##### Quoted passage
TL;DR – Woo See Kee Woo See Lo!
The Public Transport Council (PTC) has just reported a maximum allowable fare hike of 7% next year. Nevertheless, it is easy to misconstrue the message as a definite fare hike of 7%.
What exactly is the Public Transport Council (PTC)?
The Public Transport Council (PTC) is the government regulatory body that reviews public transport fares and ticket payment services. It also advises the Minister for Transport on public transport matters.
It was established in 1987 under the Public Transport Council Act (Cap 259B) to prevent ticketing fare evasion. Today, it focuses on keeping public transport fares affordable for commuters in Singapore, while ensuring sustainability of the public transport system.
Who sits on the Public Transport Council?
According to its official website, PTC’s Council Members are chosen from a wide spectrum of society including people from the academia, labour unions, professional services, businesses and also grassroots organisations. The idea is to have a broad and diverse representation from society.
The Council currently has 17 members, and many are regular users of public transport, and you can check out who they are here.
What do our public transport fares pay for?
Well, our public transport fares go to paying for the public transport workers’ salaries, diesel and electricity, operational, maintenance and other costs. Yes, all very important things to help keep our public transport system running smoothly, safely and reliably 365 days in a year.
Why do public transport fares always go up and never down?
Actually, this is #fakenews. It is not true that public transport fares always go up and never come down.
Take a look at the period 2014 to 2018. Public transport fares had one gone up twice in the five-year period, and the truth is we have seen three years of fare reduction in the same period.Via
The PTC carries out a fare review every year, and this practice of annual fare adjustments help ensure that adjustments are aligned to economic conditions. It allows fare adjustments to be made in small, regular steps to moderate the impact on commuters.
How does the Public Transport Council carry out its annual review of fare adjustment?
Just like how Hong Kong and London do it, Singapore adopts a formula-based approach to set public transport fares. Our fare formula is reviewed every five years.
The current fare formula applies from 2018 to 2022, and is based on parameters that reflect changes in the operators’ operating costs. The fare formula takes into consideration cost changes due to inflation, wages, energy prices as well as network capacity. (Network Capacity Factor refers to the changes in the capacity of the public transport network, i.e. the number of bus and train trips relative to commuters’ demand.)
##########
##### Listed entries
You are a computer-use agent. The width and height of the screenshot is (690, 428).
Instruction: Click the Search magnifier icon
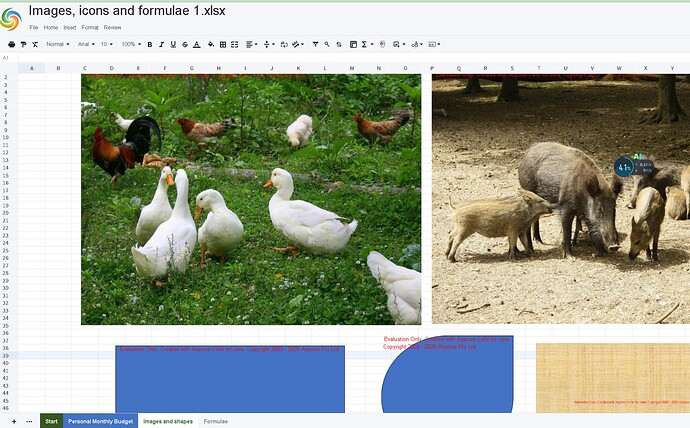click(x=327, y=44)
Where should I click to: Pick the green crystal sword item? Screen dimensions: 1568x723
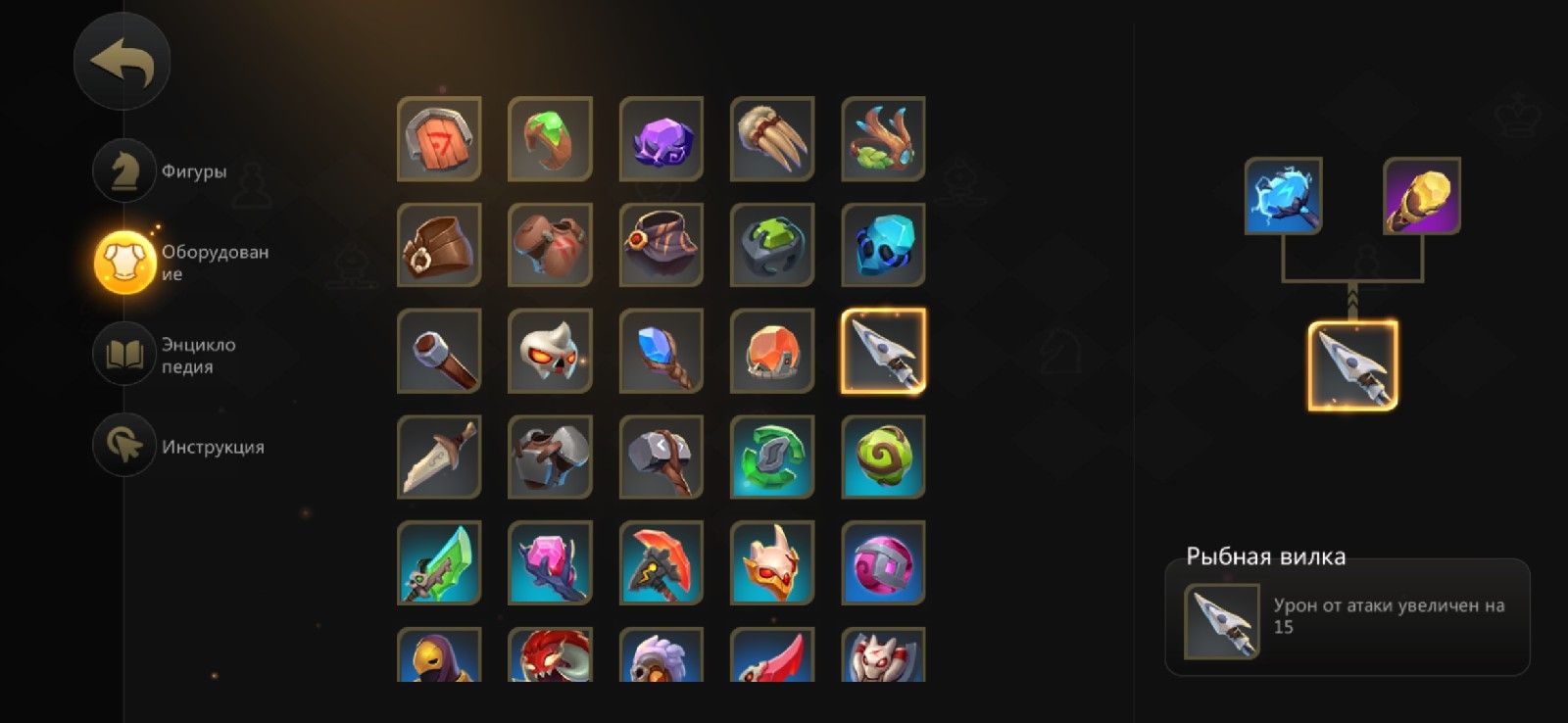(439, 562)
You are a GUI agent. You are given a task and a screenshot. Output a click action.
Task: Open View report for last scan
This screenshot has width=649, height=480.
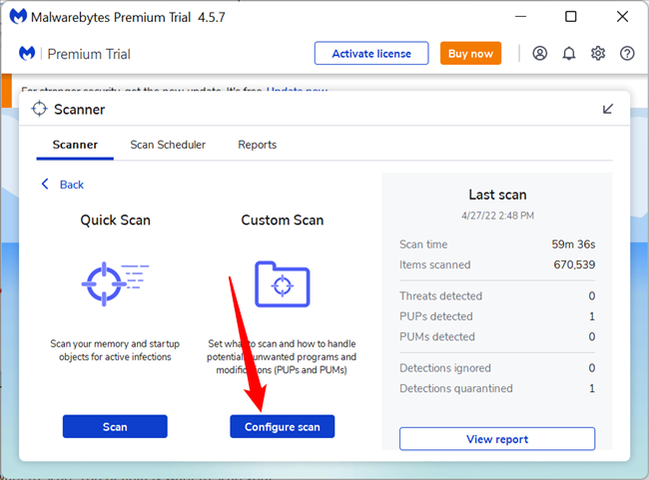pos(497,439)
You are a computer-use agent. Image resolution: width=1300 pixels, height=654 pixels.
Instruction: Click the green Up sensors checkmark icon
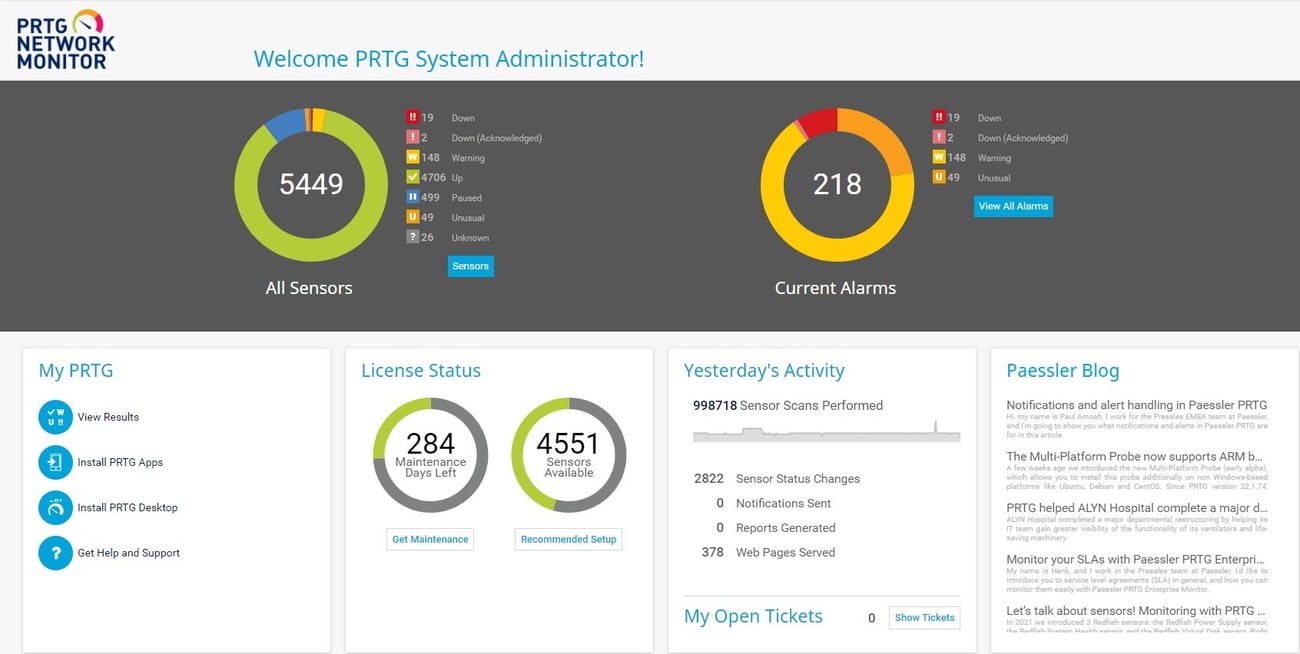click(x=413, y=177)
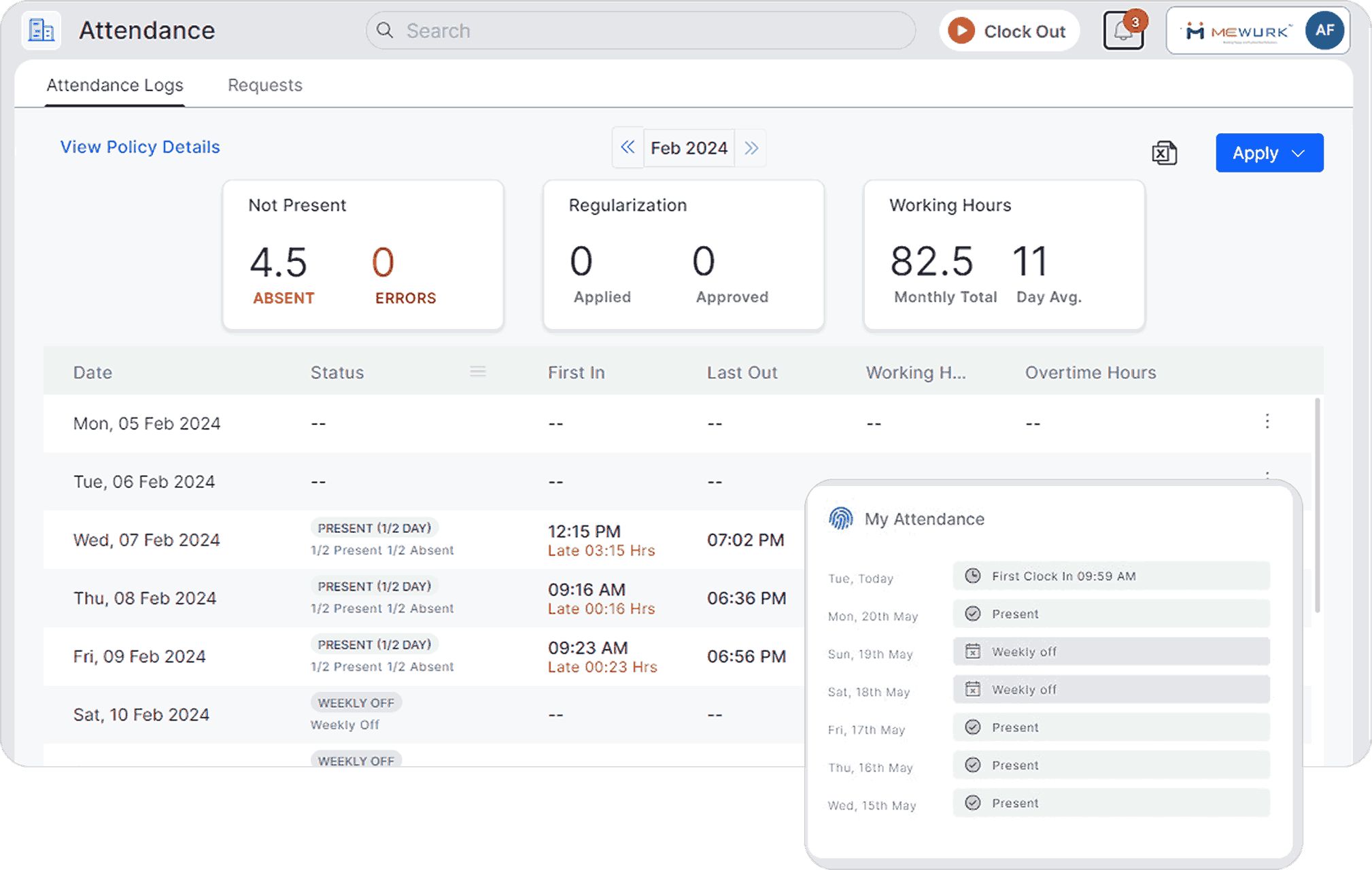Switch to the Requests tab
The width and height of the screenshot is (1372, 870).
click(264, 85)
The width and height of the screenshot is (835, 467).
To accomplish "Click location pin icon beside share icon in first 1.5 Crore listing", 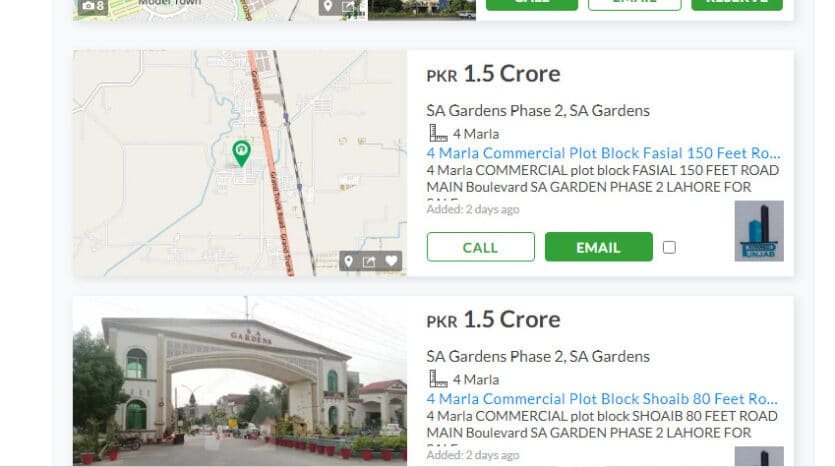I will click(x=348, y=261).
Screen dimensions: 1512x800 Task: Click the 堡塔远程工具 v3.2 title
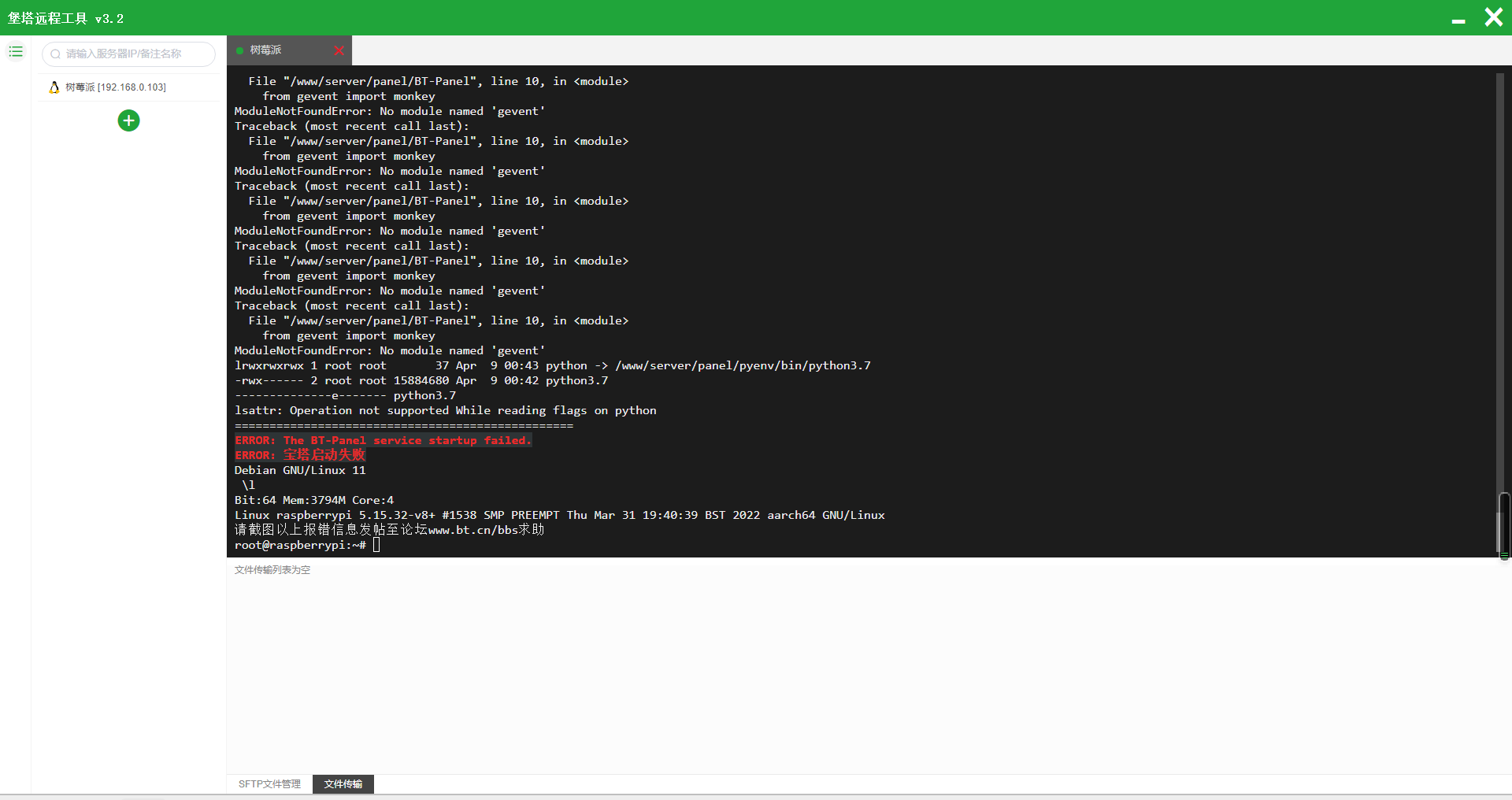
##########
— Work to do —
a - In the text about the Public Transport Council, in what year was the council established?
b - Translate this sentence from the Public Transport Council text into Spanish: "Our fare formula is reviewed every five years."
c - Reproduce the Public Transport Council text starting at "It was established" and ending at "representation from society.", replacing "affordable" with "reasonable".

— Task-by-task answers —
a - 1987

b - Nuestra fórmula tarifaria se revisa cada cinco años.

c -
It was established in 1987 under the Public Transport Council Act (Cap 259B) to prevent ticketing fare evasion. Today, it focuses on keeping public transport fares reasonable for commuters in Singapore, while ensuring sustainability of the public transport system.
Who sits on the Public Transport Council?
According to its official website, PTC’s Council Members are chosen from a wide spectrum of society including people from the academia, labour unions, professional services, businesses and also grassroots organisations. The idea is to have a broad and diverse representation from society.